Nominations Molière 2003
Meilleur spectacle public
Meilleur créateur de costume : Elsa Pavanel
Appartenant au cycle du Théâtre en liberté rédigé en exil à Guernesey, ce conte cruel rassemble au fin fond d’une forêt vénéneuse, un roi tyrannique et jaloux, un couple de jeunes amants persécutés, réduits à la famine, une vieille sorcière centenaire et un gibier de potence à la faconde bouffonne. Benno Besson, expert ès féeries et fantaisies, un des maîtres de la scène européenne, saura assurément tirer le meilleur parti de cette fable aussi attachante qu’extravagante et loufoque.
Pour quantité de gens de ma génération dont je me fais ici le porte-parole, les spectacles de Benno Besson qui étaient à l’affiche dans les années soixante ont représenté une grande libération. Quelque différents qu’aient été leur bagages ou leurs familles d’esprit, les uns et les autres, au sortir de ces spectacles, se découvraient comme purgés de toutes sortes de lourdeurs qui avaient encombré jusqu’ici leur façon de pratiquer le théâtre ou de tenir des discours à ce propos.

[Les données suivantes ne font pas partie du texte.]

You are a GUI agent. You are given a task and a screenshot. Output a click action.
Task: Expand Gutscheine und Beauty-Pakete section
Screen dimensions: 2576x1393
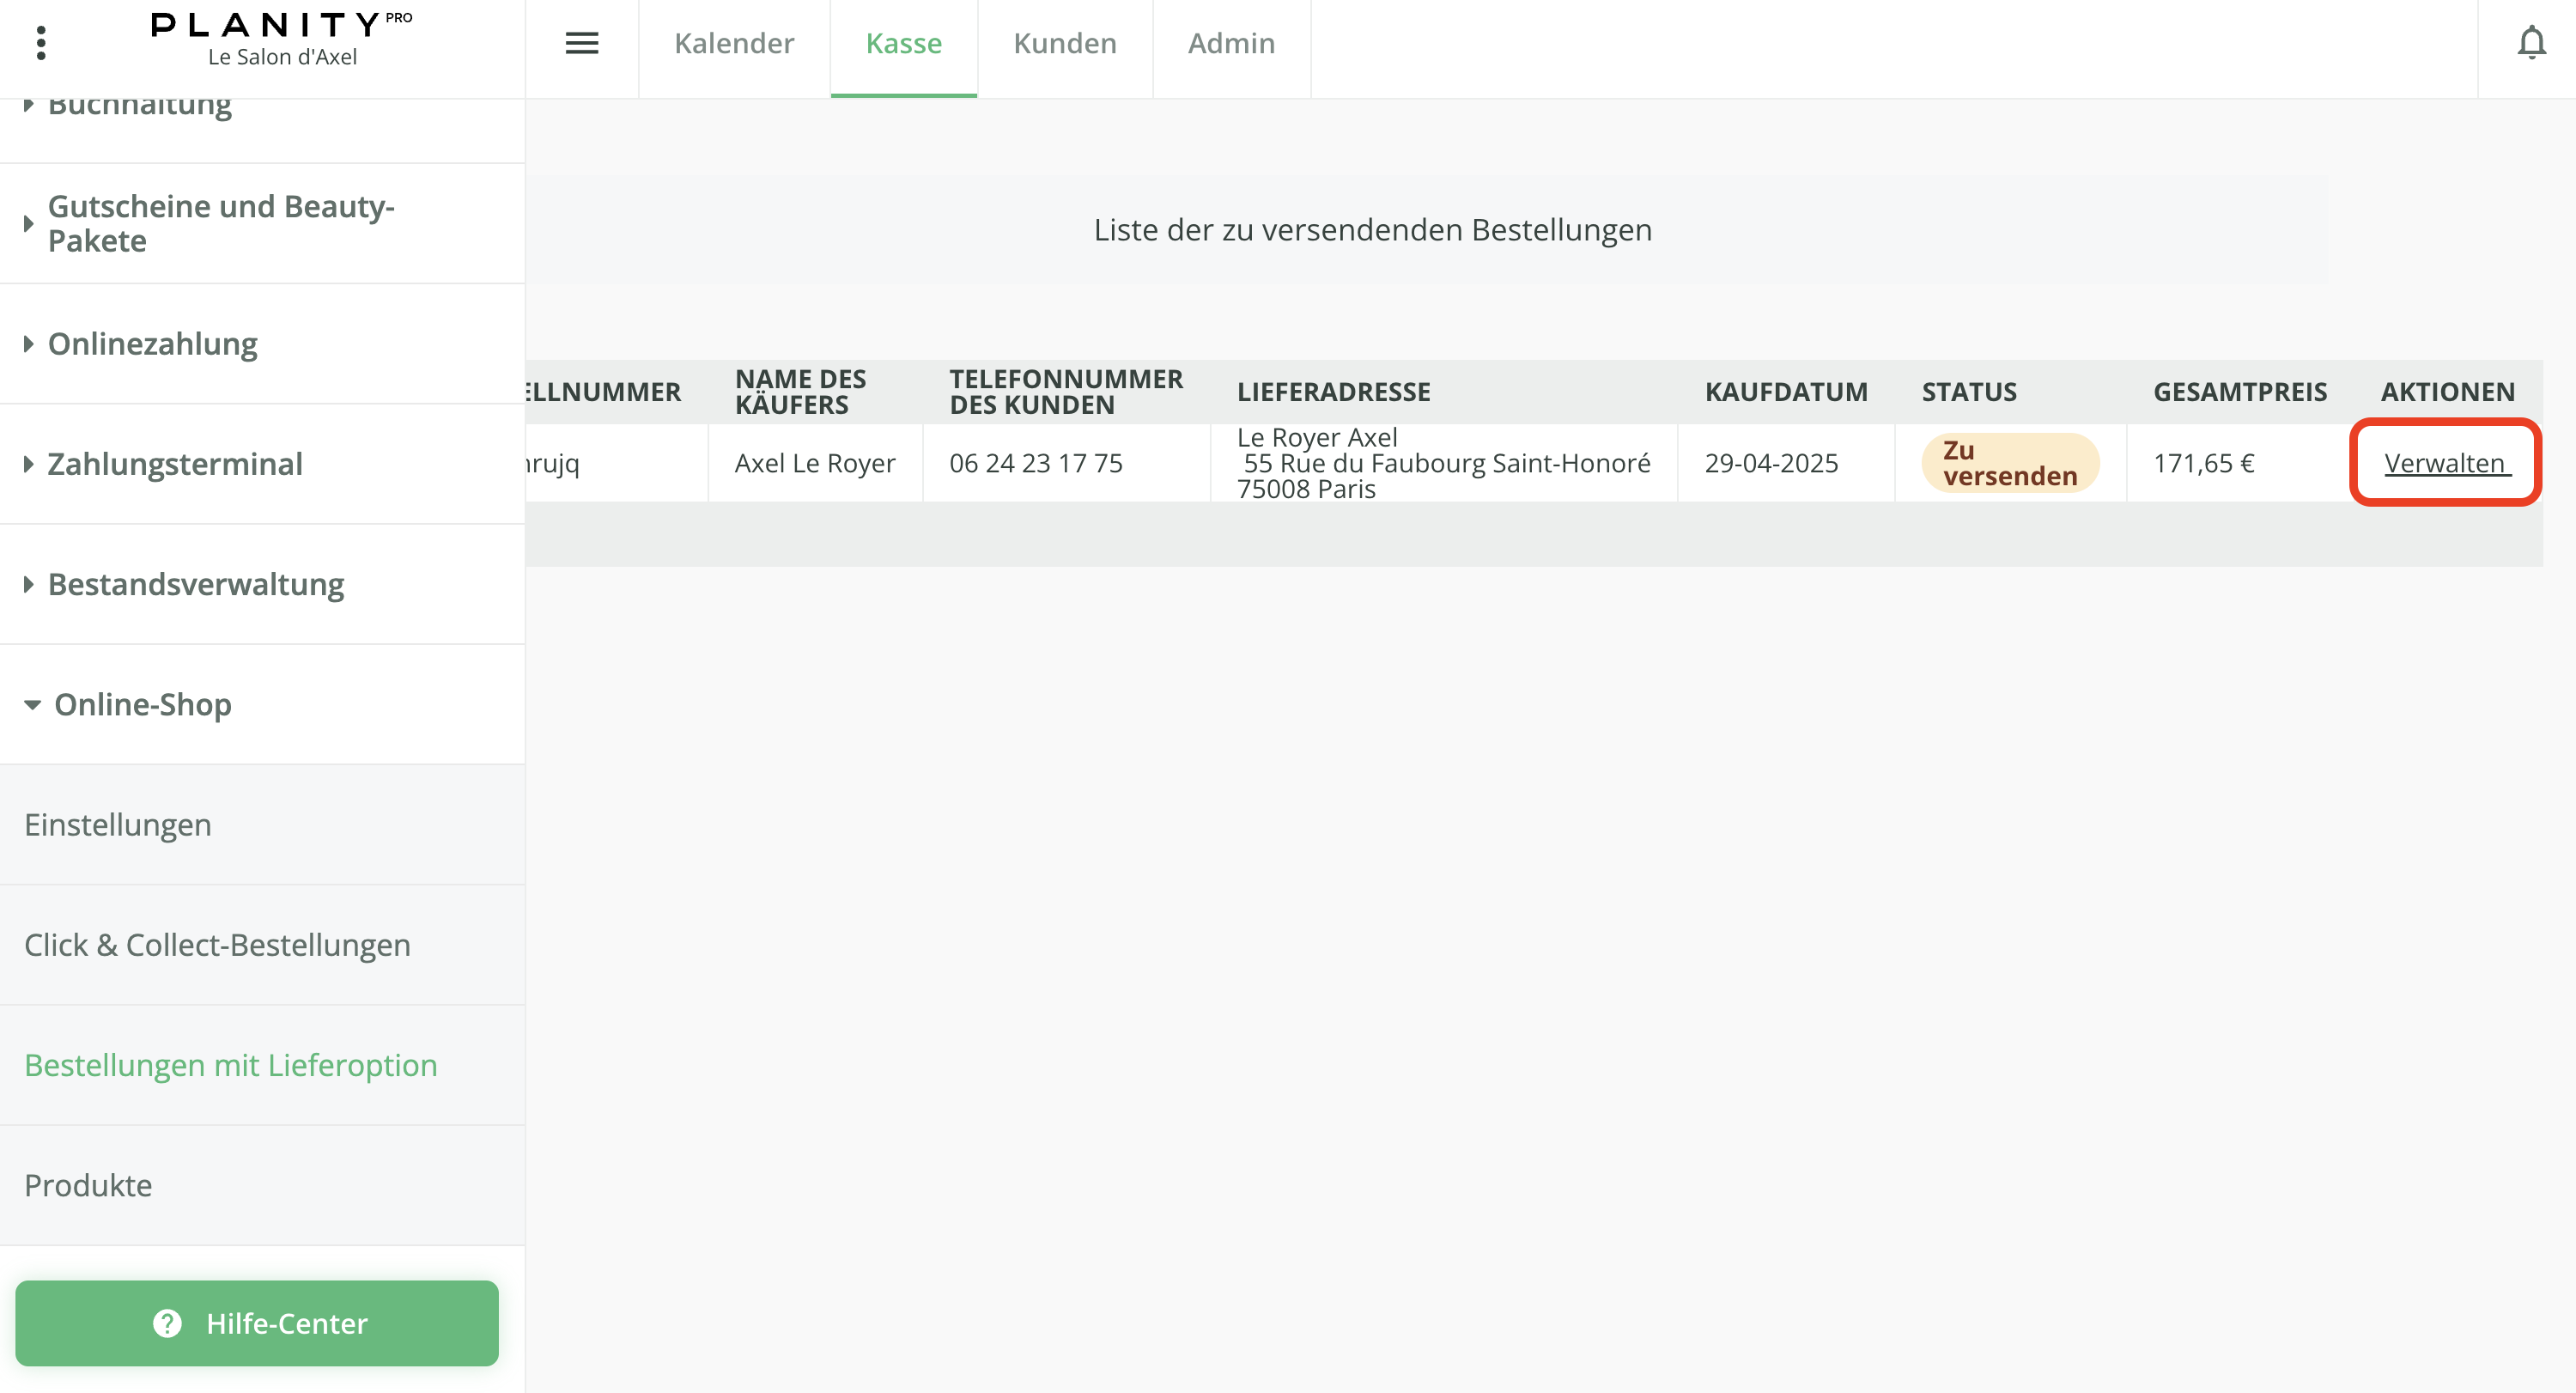[221, 224]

Cette libération venait à point pour montrer qu’il y avait moyen de jeter des passerelles entre diverses exigences que nous avions crues inconciliables : – entre le vrai sérieux de la pratique théâtrale et le ludisme indispensable de ses effets sur le public ; – entre les grandes significations des fables à mettre au répertoire et la popularité des spectacles à en tirer ; – entre les noms les plus chargés de la littérature dramatique du passé ou les noms de la littérature dramatique récente les plus conscients de leur responsabilité, et la fraîcheur de contact que le spectacle pouvait établir avec eux. Il n’est pas question d’asseoir l’éloge du théâtre tel que l’exerce Benno Besson sur la critique négative d’autres hommes de théâtre; cela me serait contraire. Simplement, la libération historique dont je parle tenait à ceci que le théâtre, par Besson, redevenait théâtre ; que Benno Besson semblait avoir pris à la lettre, et comme une urgence nouvelle, la définition qu’en donne Lope de Vega : «Un acteur, un tréteau, un spectateur. » Par lui, le théâtre n’était ni boudoir confidentiel, ni tableau splendide et savant ; ni réunion de bureau, ni congrès de parti ; encore moins lieu de propagande; il était théâtre, c’est-à-dire qu’il misait essentiellement sur la rencontre – dans le temps et le lieu même de la représentation – entre les artistes et les spectateurs, et il s’arrangeait pour que cette rencontre ait la qualité d’un événement.